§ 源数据
————

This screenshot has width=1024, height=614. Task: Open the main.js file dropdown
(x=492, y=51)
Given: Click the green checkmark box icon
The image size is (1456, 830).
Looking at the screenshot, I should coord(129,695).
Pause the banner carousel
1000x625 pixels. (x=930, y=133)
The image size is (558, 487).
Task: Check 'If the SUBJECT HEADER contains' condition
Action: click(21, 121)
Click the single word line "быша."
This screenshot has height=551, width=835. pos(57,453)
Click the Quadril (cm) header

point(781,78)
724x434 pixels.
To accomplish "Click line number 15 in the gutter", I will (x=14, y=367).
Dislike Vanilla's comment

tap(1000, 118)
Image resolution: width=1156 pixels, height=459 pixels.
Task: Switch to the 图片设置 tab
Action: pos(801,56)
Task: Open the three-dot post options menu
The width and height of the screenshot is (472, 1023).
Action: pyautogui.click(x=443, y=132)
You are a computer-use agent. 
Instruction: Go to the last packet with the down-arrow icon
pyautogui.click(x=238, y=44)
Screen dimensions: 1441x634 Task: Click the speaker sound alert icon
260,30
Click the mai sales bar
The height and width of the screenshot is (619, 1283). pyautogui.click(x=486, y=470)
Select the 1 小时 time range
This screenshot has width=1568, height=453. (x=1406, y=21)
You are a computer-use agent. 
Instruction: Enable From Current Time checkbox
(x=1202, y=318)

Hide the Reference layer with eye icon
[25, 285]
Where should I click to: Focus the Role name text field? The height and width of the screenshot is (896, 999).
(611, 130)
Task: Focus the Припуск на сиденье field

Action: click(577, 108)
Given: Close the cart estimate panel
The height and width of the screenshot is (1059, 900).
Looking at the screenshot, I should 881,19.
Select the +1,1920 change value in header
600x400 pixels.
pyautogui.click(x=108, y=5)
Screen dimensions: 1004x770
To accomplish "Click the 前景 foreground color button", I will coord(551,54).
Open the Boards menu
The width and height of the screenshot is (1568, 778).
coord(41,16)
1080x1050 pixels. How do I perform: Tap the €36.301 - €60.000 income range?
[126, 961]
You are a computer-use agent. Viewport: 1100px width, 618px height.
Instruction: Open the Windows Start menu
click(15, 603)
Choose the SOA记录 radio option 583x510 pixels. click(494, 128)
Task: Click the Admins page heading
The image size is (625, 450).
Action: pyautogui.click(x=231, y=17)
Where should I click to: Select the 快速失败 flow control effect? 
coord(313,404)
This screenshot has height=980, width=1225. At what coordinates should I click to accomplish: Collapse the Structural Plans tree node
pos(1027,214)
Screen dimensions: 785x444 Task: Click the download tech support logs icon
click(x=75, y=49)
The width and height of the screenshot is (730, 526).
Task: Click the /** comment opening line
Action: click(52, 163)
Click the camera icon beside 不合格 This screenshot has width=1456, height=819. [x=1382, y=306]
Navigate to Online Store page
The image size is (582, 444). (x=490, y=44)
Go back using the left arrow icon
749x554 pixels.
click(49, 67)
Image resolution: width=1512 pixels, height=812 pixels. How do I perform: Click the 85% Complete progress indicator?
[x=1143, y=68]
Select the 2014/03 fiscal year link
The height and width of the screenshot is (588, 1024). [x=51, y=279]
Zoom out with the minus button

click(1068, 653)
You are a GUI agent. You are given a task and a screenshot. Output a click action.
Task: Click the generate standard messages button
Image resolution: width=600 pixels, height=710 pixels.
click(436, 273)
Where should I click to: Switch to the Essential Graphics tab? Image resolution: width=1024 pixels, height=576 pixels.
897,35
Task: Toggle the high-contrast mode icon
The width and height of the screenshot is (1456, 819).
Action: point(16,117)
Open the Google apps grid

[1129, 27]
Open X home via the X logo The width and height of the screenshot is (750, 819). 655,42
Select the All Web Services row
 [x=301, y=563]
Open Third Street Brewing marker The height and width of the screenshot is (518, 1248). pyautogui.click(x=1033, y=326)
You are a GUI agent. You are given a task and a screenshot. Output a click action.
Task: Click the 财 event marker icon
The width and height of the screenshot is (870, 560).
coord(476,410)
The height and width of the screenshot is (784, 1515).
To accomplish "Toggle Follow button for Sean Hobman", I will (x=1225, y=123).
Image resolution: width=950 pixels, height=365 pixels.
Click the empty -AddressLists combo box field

————

§ 练习说明
在列表中，从含有“Open X home”的那一行起，一直到含有“Open Third Street”的那一行（含首尾两行），将“marker”替换为“pin”，其余内容保持不变，只输出这几行。

§ 输出结果
Open X home via the X logo The width and height of the screenshot is (750, 819). 655,42
Select the All Web Services row
 [x=301, y=563]
Open Third Street Brewing pin The height and width of the screenshot is (518, 1248). pyautogui.click(x=1033, y=326)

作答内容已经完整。